### [What needs to be done]
The lines needed are those below that contain the word "link"; copy each one.

[Opening Material for the task section]

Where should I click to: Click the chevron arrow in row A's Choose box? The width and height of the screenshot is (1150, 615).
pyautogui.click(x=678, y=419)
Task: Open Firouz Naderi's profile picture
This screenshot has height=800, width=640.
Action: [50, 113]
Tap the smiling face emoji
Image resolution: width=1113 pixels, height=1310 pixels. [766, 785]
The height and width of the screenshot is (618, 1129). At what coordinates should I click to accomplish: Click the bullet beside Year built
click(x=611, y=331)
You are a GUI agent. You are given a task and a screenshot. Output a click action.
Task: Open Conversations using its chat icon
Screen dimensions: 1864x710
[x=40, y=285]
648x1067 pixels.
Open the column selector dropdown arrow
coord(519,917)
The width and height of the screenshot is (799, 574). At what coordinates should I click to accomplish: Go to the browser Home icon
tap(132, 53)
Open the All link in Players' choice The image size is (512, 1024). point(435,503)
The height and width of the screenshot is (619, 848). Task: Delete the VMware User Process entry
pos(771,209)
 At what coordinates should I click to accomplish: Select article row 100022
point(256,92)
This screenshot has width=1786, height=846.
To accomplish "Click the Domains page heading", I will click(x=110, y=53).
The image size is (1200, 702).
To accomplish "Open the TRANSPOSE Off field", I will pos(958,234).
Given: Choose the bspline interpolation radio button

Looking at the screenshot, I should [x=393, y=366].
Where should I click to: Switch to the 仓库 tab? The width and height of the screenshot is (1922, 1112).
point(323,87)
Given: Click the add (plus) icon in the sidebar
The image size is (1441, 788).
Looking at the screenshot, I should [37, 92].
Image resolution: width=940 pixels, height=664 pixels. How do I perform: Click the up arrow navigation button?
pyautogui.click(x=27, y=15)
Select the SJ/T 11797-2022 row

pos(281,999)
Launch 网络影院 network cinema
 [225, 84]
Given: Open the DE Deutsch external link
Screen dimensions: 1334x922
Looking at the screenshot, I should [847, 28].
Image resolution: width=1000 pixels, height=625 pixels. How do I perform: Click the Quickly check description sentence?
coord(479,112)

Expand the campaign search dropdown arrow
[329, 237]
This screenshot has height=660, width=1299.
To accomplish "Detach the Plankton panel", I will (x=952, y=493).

[Closing Material for the task section]

### [Written solution]
Open the All link in Players' choice The image size is (512, 1024). point(435,503)
Given: Open the DE Deutsch external link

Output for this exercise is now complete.